One Dimensional Stochastic Inversion (ODiSI) is changing the game of inversion techniques by combining different approaches to estimate reservoir properties with limited information.
“Man muss immer umkehren," loosely translated into “invert, always invert,” has been the strategy for solving problems by great thinkers and mathematicians for centuries. Within reservoir characterization, inversion has also taken a similar position, as inversion techniques, to replace seismic signature by a blocky – more geological – response that corresponds to acoustic impedance in the layer boundaries, has been the preferred method of choice for geologists and geophysicists for decades.
Coming into popularity sometime in the late 1970s, seismic inversion takes all information provided about an oilfield through previously drilled wells – rocks encountered, geological make-up of rocks, inherent reservoir properties, and fluid properties – and piece together a hypothetical reservoir model to gain insight into how the reservoir may look like in unpenetrated locations.
However, any attempt to characterize the subsurface always brings along a high degree of uncertainty.
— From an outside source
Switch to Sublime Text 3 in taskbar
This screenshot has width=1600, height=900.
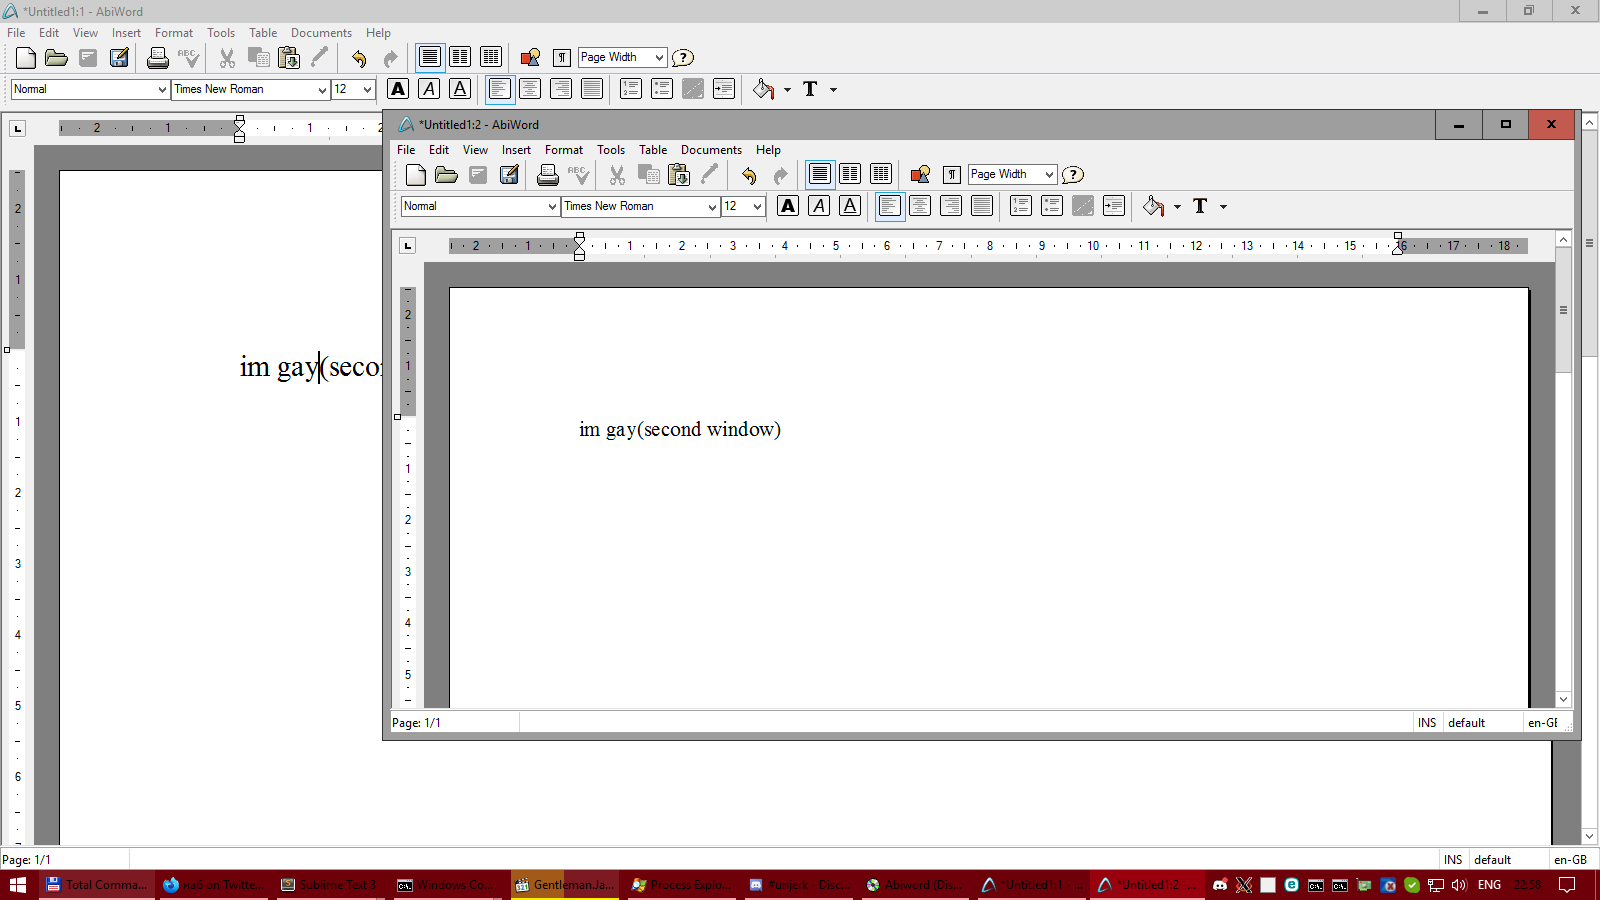(329, 885)
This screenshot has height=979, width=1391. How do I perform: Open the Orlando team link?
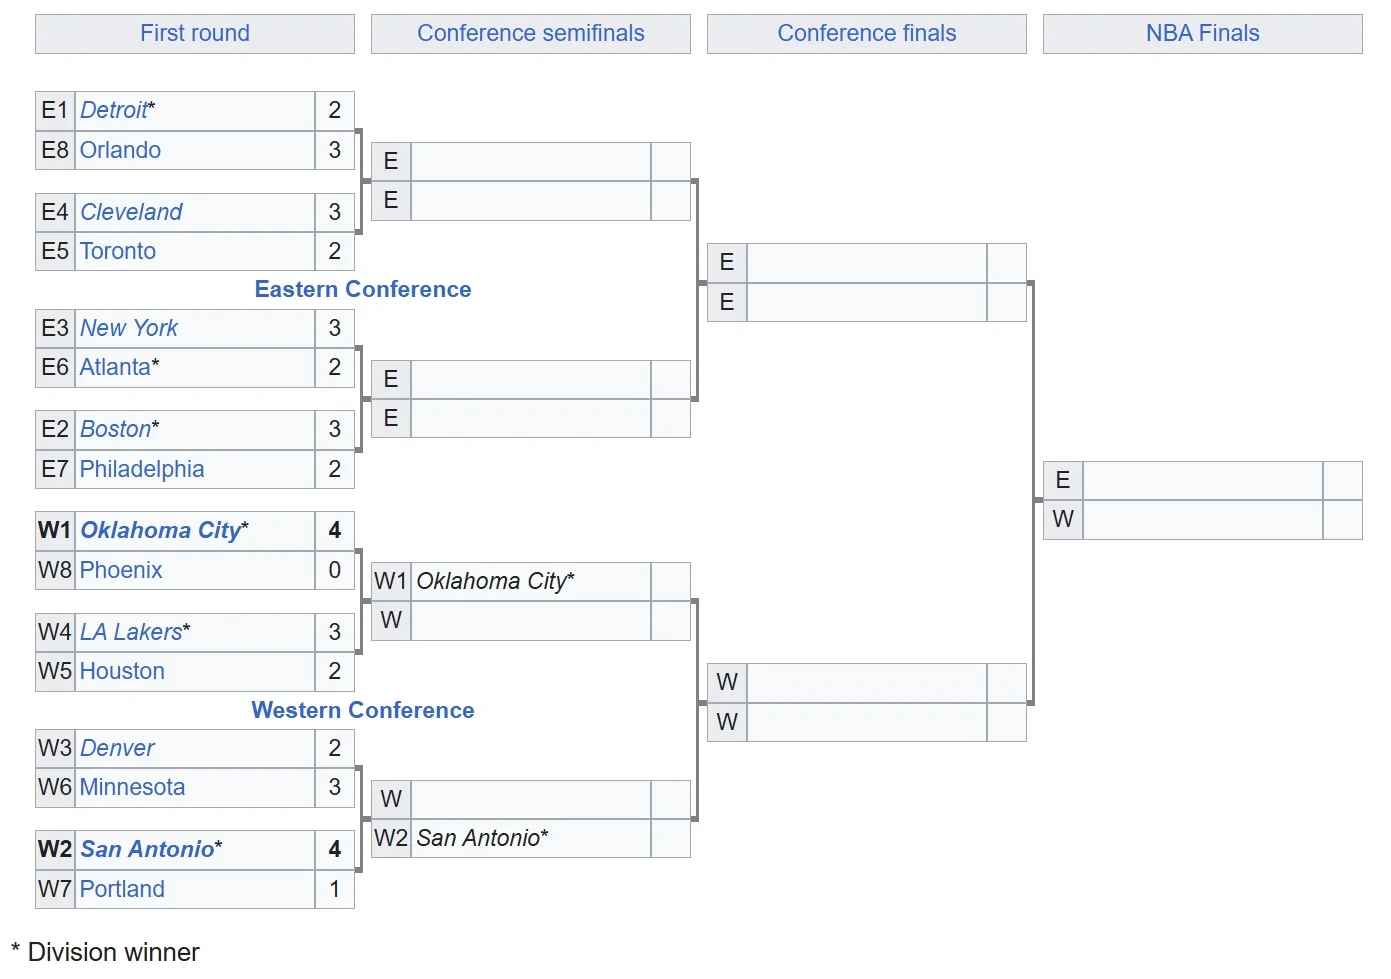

Specifically, because seismic inversion is not a unique process, geoscientists regularly face significant difficulties when determining the level of confidence they can place in the predictions based on seismic inversion.
Transitioning from Traditional to Sophisticated Seismic Inversion Methods
Traditional seismic inversion methods transform seismic data into acoustic impedance, a measure of the ease with which a sound wave propagates through a particular medium. As acoustic impedance is the result of the product of two values, one for density and one for velocity, this transformation brings along specific implications, particularly a chance of biasing the assumption. As you never know how much there are of each value, there can be infinite possibilities.
More sophisticated seismic inversion methods, on the other hand, transform seismic traces into geological properties and add additional information to reduce uncertainties. Prior information stemming from interpretation at the well site is used as input, converting the seismic data not into acoustic impedance but into something more geological – a lithology volume – as well as additional information that controls the validity of the information.
Compared to traditional methods, this approach delivers a more detailed picture of possible lithologies, like sands or shales, which allows you to estimate future positions for drilling wells better. In other words, it reduces uncertainty.
Introducing One-Dimensional Stochastic Inversion (ODiSI)
This approach to seismic inversion has been dubbed One-Dimensional Stochastic Inversion or ODiSI for short. It combines the best of both deterministic and stochastic techniques to provide a robust estimate of your reservoir properties. ODiSI takes all the information from your known locations and builds it into a framework to produce a detailed model of your well, including how the seismic response should look at that location – not dissimilar from the conventional techniques.
However, ODiSI doesn’t just do this once. For each trace location, ODiSI creates a very large number of Pseudo-Wells (PW). The PW’s are generated from stochastic 1D stratigraphic profiles that drive the creation of a full log suite, much like a real well. Each PW is calibrated to real wells using a sophisticated model for the vertical statistics, a rock physics model, and then further constrained by prior expectations of the reservoir.
It does these computations a few tens of thousand times to provide a statistically robust understanding of the wells or vertical columns. ODiSI then takes a few hundred of the best outputs for that location, averages them, and validates this to the seismic information to ensure you get the best match for the seismic at that specific trace location. And because the process is averaging the best match pseudo-wells at each trace location, this also provides the associated uncertainties around each of the estimated reservoir properties.
ODiSI changes the game of seismic inversion by taking the regular spatial interval of a seismic survey, say every 25 meters, and repeats this process again and again for each trace location. At each trace position, ODiSI builds up a picture of the entire reservoir, one trace at a time, and independent of the previous trace.
Strictly speaking, ODiSI has now proven to deliver an extremely robust approach to estimating reservoir properties with the limited information available. So instead of letting your next reservoir characterization project run into the sand, why not use ODiSI to actually find that sand?